In Virginia Beach, per-pupil spending averaged $11,047 in FY 2005 and went up to $12,177 in FY 2009, but between FY 2009 and FY 2014, it dropped to $10,729. The FY 2005-2014 decline represented 2.9 percent, but the FY 2009-2014 decline represented 11.9 percent.
The percentage of students the report says are living in poverty in Virginia Beach has also gone up, from 17,814 students (24 percent) in FY 2005 to 23,464 in FY 2014 (33.8 percent). The source of the data comes from a JLARC staff analysis of data from the Virginia Department of Education, measuring poverty as the percentage of students qualifying for free or reduced price lunch through the National School Lunch Program.
The report stated Virginia teacher salaries ranked 29th of 50 states, as well as the District of Columbia.
The average salary reported for Virginia, $49,800, was below the U.S. average of $56,600, and below most mid-Atlantic states. The state’s average teaching salary has consistently been below the national average. Average teacher salaries, however, have declined in most states over the past decade, after adjusting for inflation.

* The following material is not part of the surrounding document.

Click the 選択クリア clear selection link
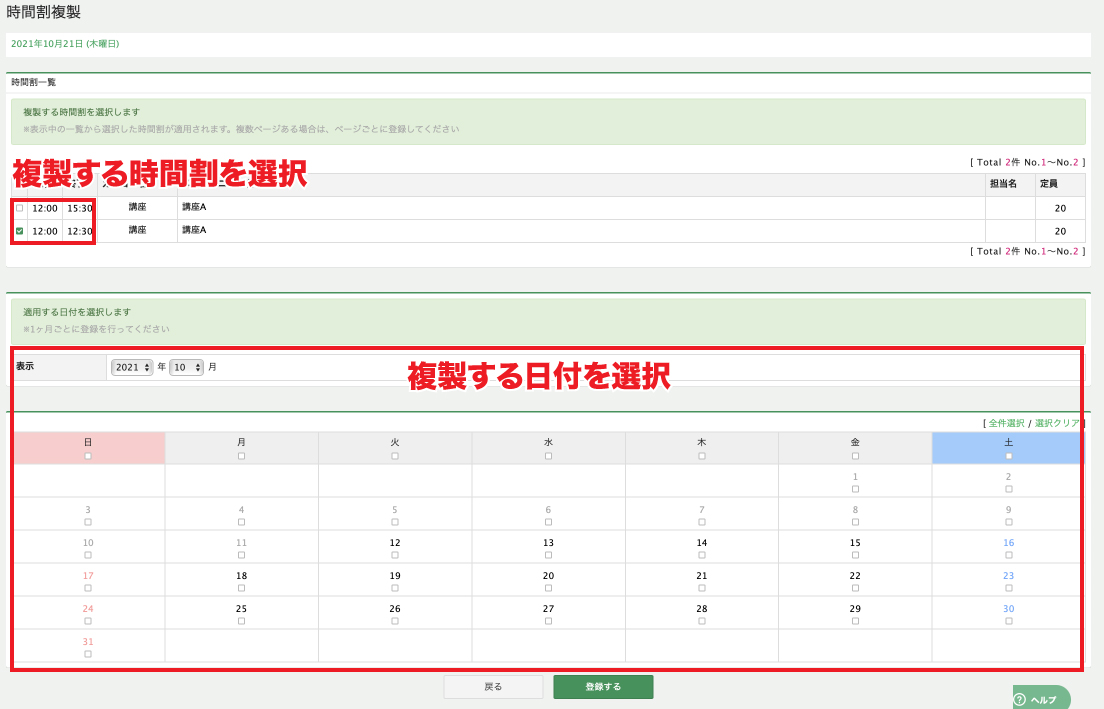This screenshot has height=709, width=1104. click(x=1057, y=423)
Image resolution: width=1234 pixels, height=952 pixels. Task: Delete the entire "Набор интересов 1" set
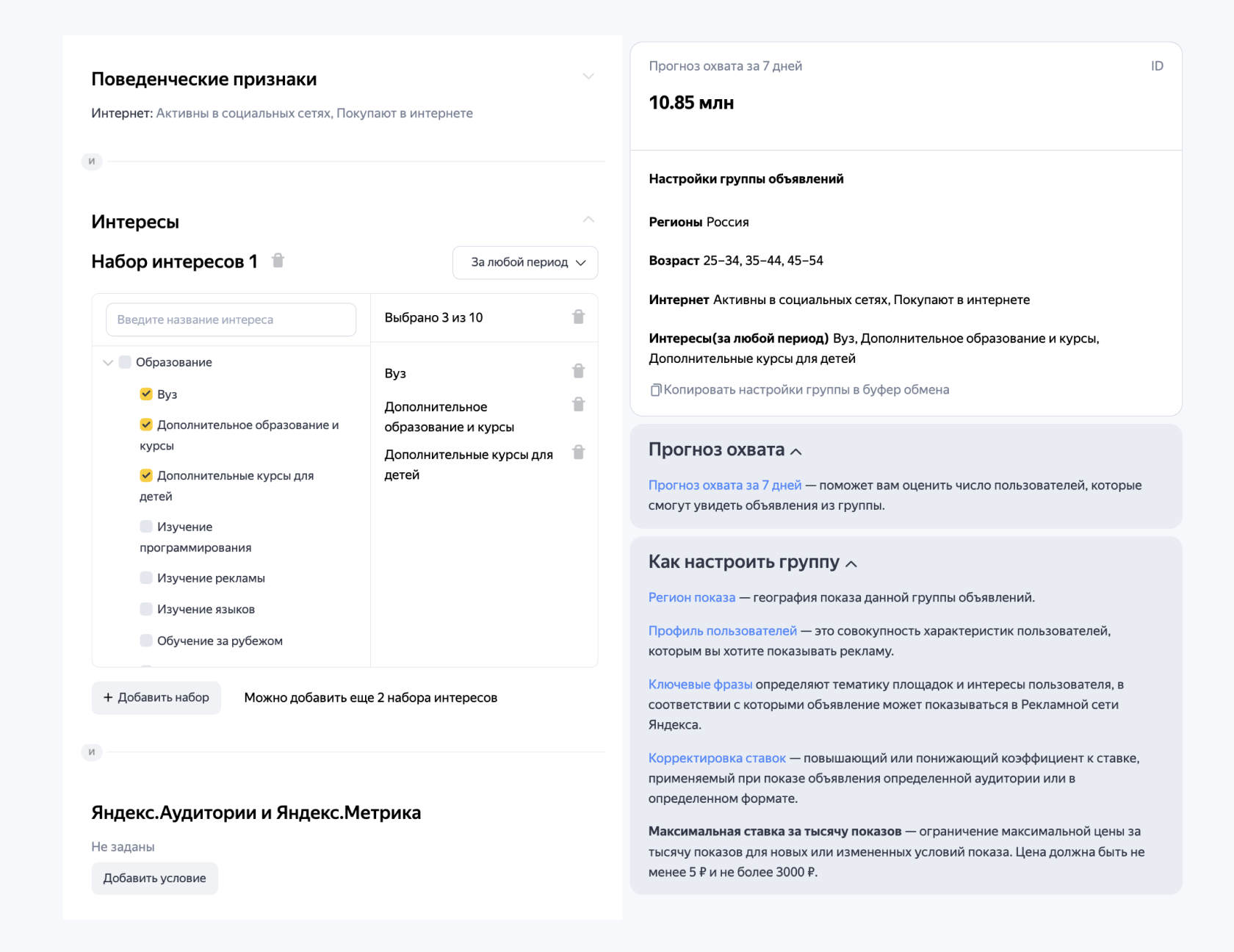278,261
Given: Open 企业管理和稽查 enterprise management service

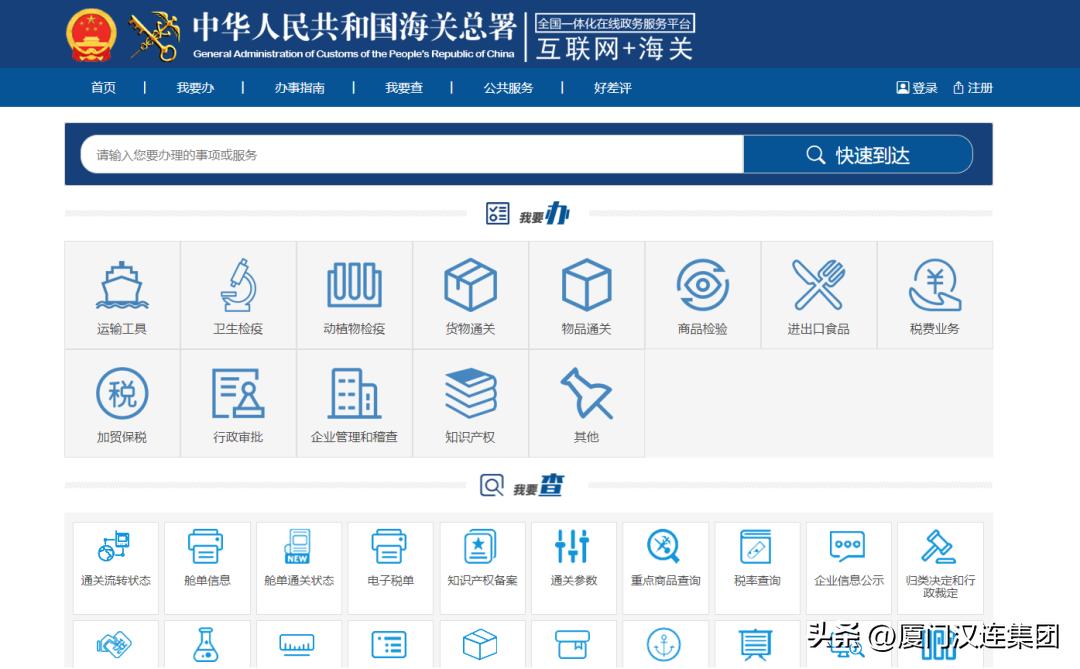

There’s much more in the report. Read the entire report here, and stay tuned to this post for more.
Daily Press: JLARC finds downtrend in K-12 spending
The report dovetails nicely with Gov. Terry McAuliffe’s stated plans to call for more K-12 funding in his upcoming budget, and his Secretary of Education made a bee line into that argument Monday, after the JLARC report had been presented to legislators.
The Daily Press story notes that Senate Majority Leader Thomas K. “Tommy” Norment asked state Education Secretary Anne Holton, if she had an extra $100 million (in theory), what would she do with it. She said she would first have the money appropriated to “schools in high poverty areas.”
Richmond Times-Dispatch: JLARC: Spending drop squeezes schools
Holton described “a trifecta of challenges” — reduced resources, more students who require extra effort to teach, and higher expectations for success. “I am concerned we will not continue to maintain our high-quality education if we continue to starve” local school divisions, she said.